The driver is your Python process. It holds the SparkSession, builds the execution plan (DAG), and coordinates work. It never processes data — it only directs. One expensive mistake: collecting large datasets back to the driver with .collect(). That brings millions of rows into a single machine's memory.

Executors

Executors are JVM processes on worker nodes. Each executor runs tasks in parallel across its CPU cores, and holds its partition of data in memory or on disk. Executor count, cores per executor, and memory are the primary tuning knobs.

Cluster Manager

The cluster manager allocates resources. In production you'll use YARN (Hadoop clusters), Kubernetes (cloud-native), or Databricks' managed runtime. For local development, local[*] uses all CPU cores on your machine.

DAG Scheduler

When you call an action (like .write), Spark compiles your transformation chain into a Directed Acyclic Graph of stages. Each stage is a set of tasks that can run in parallel without shuffling data across the network. The DAG scheduler optimizes this graph before execution.

RDDs, DataFrames, and Datasets

Spark has three APIs. Data engineers almost always use DataFrames.

| Concept | Description | When to Use | |---|---|---| | RDD | Low-level, untyped distributed collection | Rarely — legacy code or custom partitioning | | DataFrame | Distributed table with named columns and schema | Default choice — optimized by Catalyst | | Dataset | Typed DataFrame (Scala/Java only in practice) | Not available in PySpark |

The Catalyst optimizer rewrites your DataFrame query into an optimized physical plan. It applies predicate pushdown, column pruning, join reordering, and more — automatically. This is why DataFrames outperform hand-written RDD code.

Creating a SparkSession

SparkSession is the single entry point for all Spark functionality.

Python
from pyspark.sql import SparkSession

# Local development — uses all available cores
spark = (
    SparkSession.builder
    .appName("CustomerPipeline")
    .master("local[*]")
    # Tune memory for local runs
    .config("spark.driver.memory", "4g")
    .config("spark.executor.memory", "4g")
    # Enable Delta Lake support
    .config("spark.sql.extensions", "io.delta.sql.DeltaSparkSessionExtension")
    .config(
        "spark.sql.catalog.spark_catalog",
        "org.apache.spark.sql.delta.catalog.DeltaCatalog",
    )
    .getOrCreate()
)

# Always set log level in notebooks to reduce noise
spark.sparkContext.setLogLevel("WARN")

print(spark.version)  # e.g., 3.5.0

In production (Databricks, EMR, Dataproc), the SparkSession is pre-created. Use SparkSession.getOrCreate() to retrieve it without re-creating.

Reading Data

CSV with Schema Inference

Python
df_raw = (
    spark.read
    .option("header", "true")
    .option("inferSchema", "true")
    .option("nullValue", "NULL")
    .option("emptyValue", "")
    .csv("s3://my-bucket/raw/customers/2026/")
)

df_raw.printSchema()
# root
#  |-- customer_id: integer (nullable = true)
#  |-- email: string (nullable = true)
#  |-- signup_date: string (nullable = true)   ← dates inferred as strings!
#  |-- revenue: double (nullable = true)

Problem with inferSchema: Spark reads the entire first partition to guess types. It gets dates wrong (they come in as strings), it scans extra data on every job, and the inferred schema can change if data changes. Never use inferSchema in production.

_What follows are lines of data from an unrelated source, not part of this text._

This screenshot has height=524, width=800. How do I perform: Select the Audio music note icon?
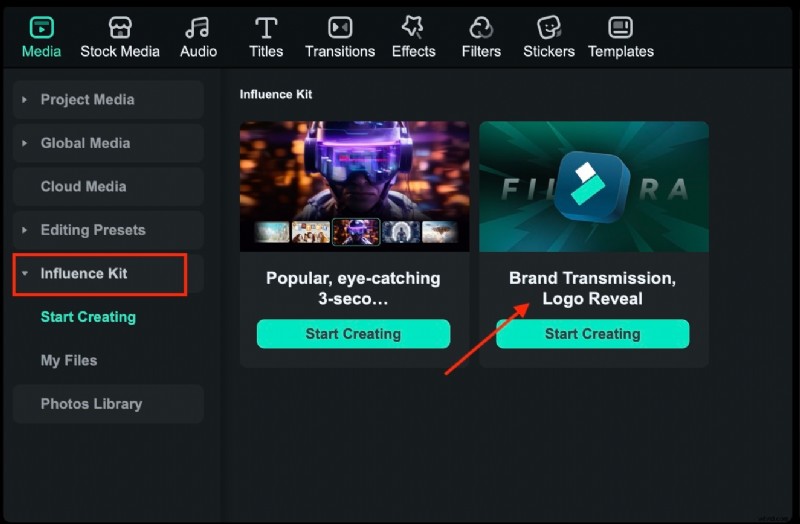197,28
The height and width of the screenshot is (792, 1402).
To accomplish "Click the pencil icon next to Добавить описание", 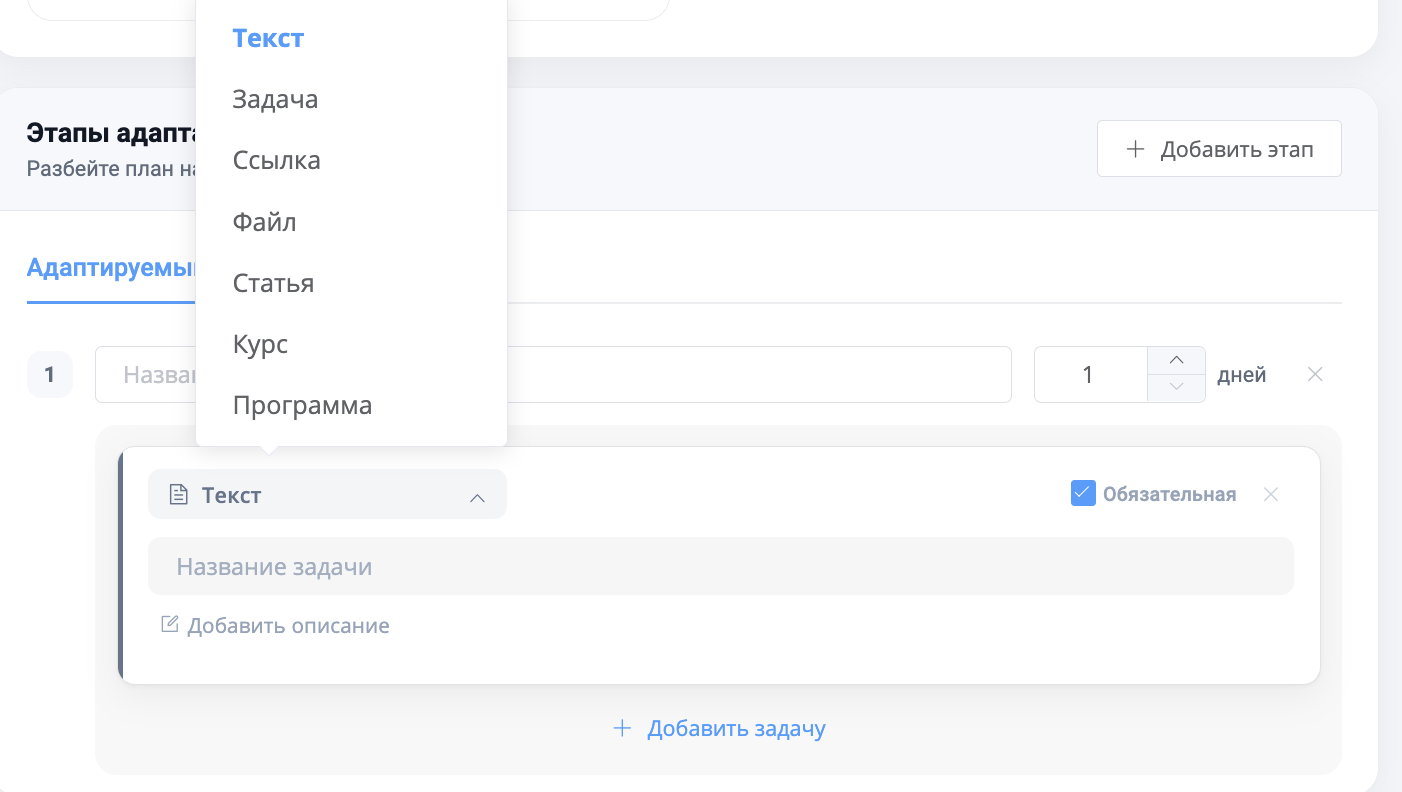I will (169, 623).
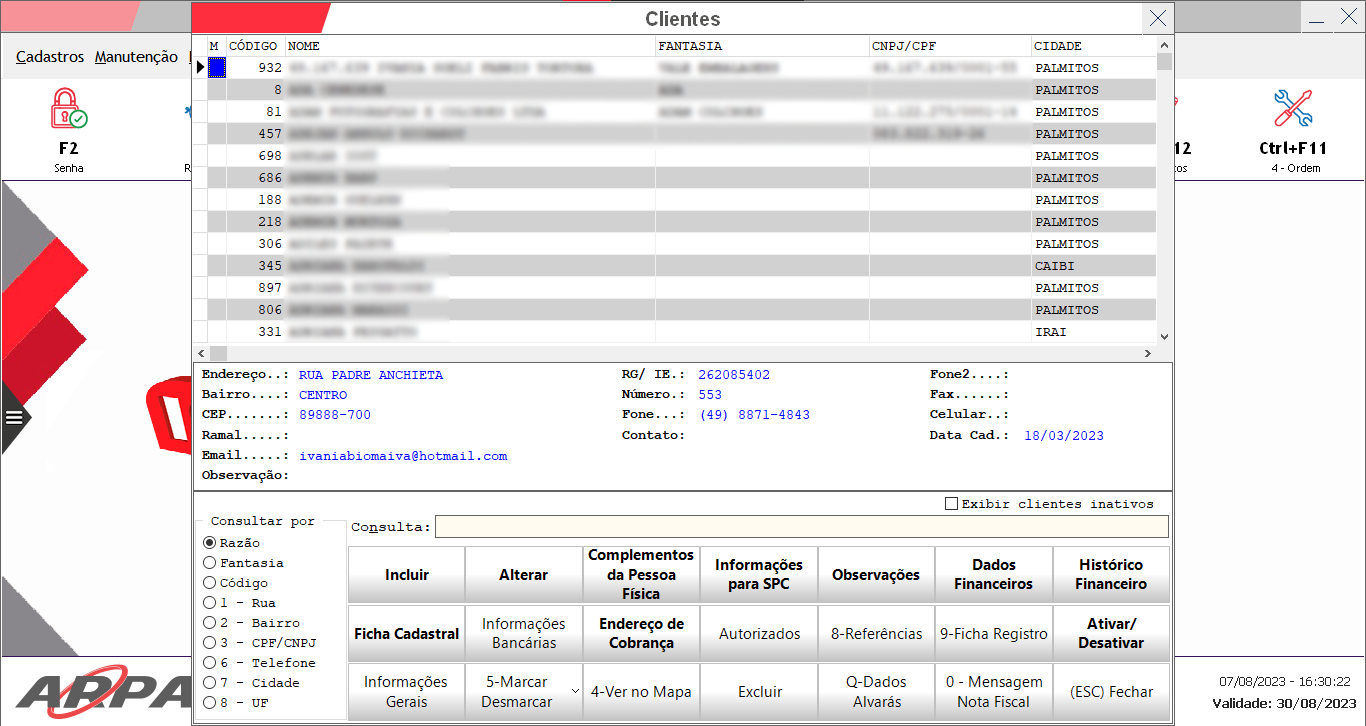
Task: Close the Clientes window with the X
Action: tap(1158, 18)
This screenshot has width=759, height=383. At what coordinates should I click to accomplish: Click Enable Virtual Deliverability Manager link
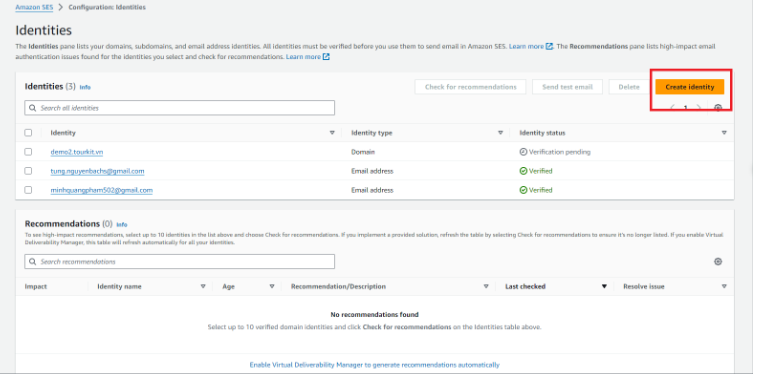click(x=374, y=365)
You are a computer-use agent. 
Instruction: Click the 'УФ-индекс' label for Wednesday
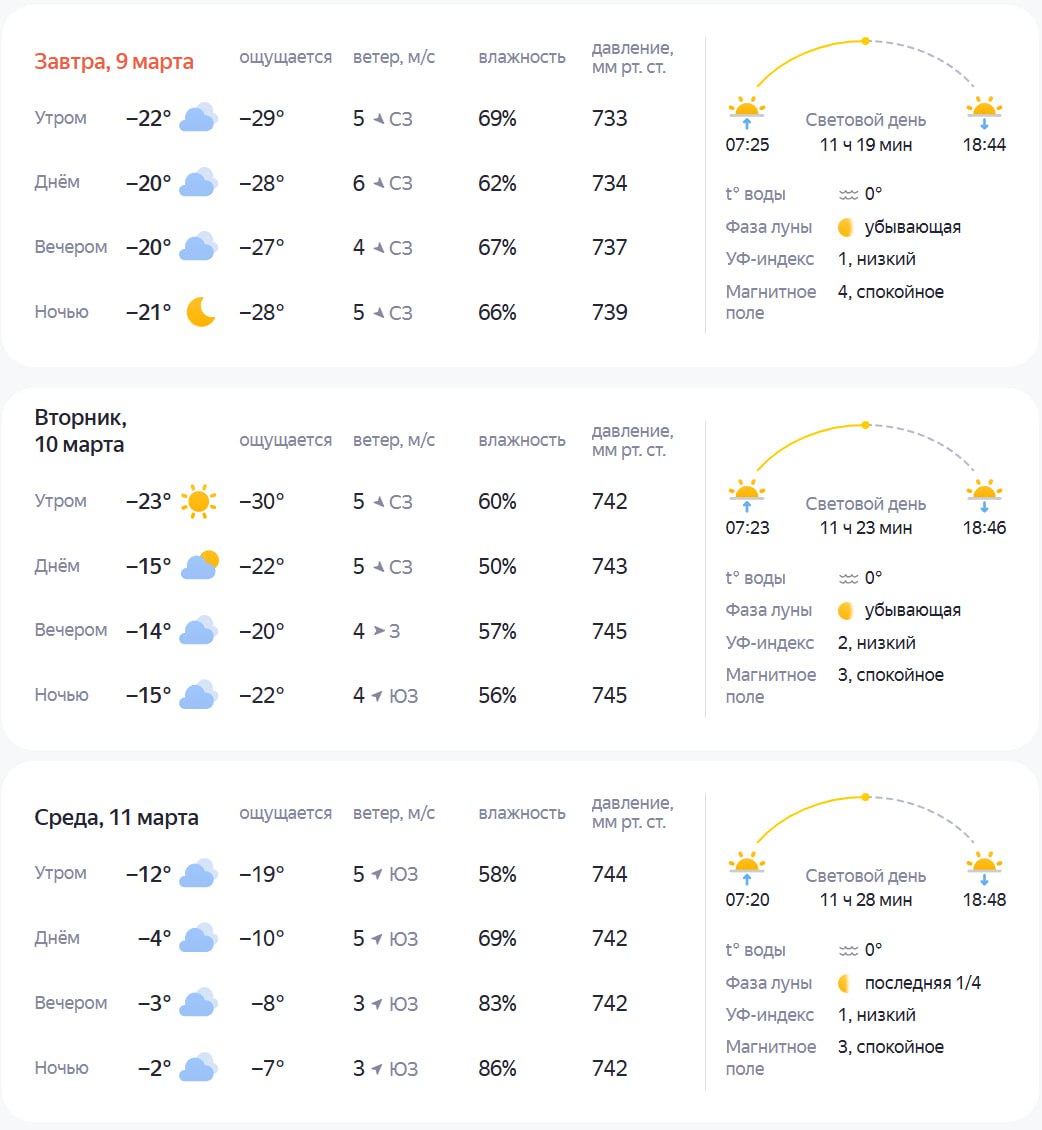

Explicit Schema with StructType

Python
from pyspark.sql.types import (
    StructType, StructField,
    StringType, IntegerType, DoubleType, DateType, BooleanType, TimestampType
)

customer_schema = StructType([
    StructField("customer_id",   IntegerType(),   nullable=False),
    StructField("email",         StringType(),    nullable=False),
    StructField("full_name",     StringType(),    nullable=True),
    StructField("signup_date",   DateType(),      nullable=True),
    StructField("country_code",  StringType(),    nullable=True),
    StructField("is_active",     BooleanType(),   nullable=True),
    StructField("lifetime_value",DoubleType(),    nullable=True),
])

df = (
    spark.read
    .schema(customer_schema)
    .option("header", "true")
    .option("dateFormat", "yyyy-MM-dd")
    .option("mode", "DROPMALFORMED")  # options: PERMISSIVE, DROPMALFORMED, FAILFAST
    .csv("s3://my-bucket/raw/customers/2026/")
)

The mode option controls bad record handling:

  • PERMISSIVE (default): puts bad rows in a _corrupt_record column
  • DROPMALFORMED: silently drops rows that don't match the schema
  • FAILFAST: throws an exception on the first bad row

In production, use PERMISSIVE and route corrupt records to a dead-letter path for inspection.

Reading Parquet

Python
# Parquet stores schema in file metadata — no schema needed
df_orders = spark.read.parquet("s3://my-bucket/silver/orders/")

# Read specific columns only (column pruning happens at file level)
df_orders_slim = spark.read.parquet("s3://my-bucket/silver/orders/").select(
    "order_id", "customer_id", "order_date", "total_amount"
)

Reading JSON

Python
# Multi-line JSON (one object per file)
df_events = (
    spark.read
    .option("multiLine", "true")
    .json("s3://my-bucket/raw/events/")
)

# JSON Lines (one JSON object per line) — default
df_events = spark.read.json("s3://my-bucket/raw/events/")

Reading Delta Lake

Python
# Read current snapshot
df_delta = spark.read.format("delta").load("s3://my-bucket/delta/customers/")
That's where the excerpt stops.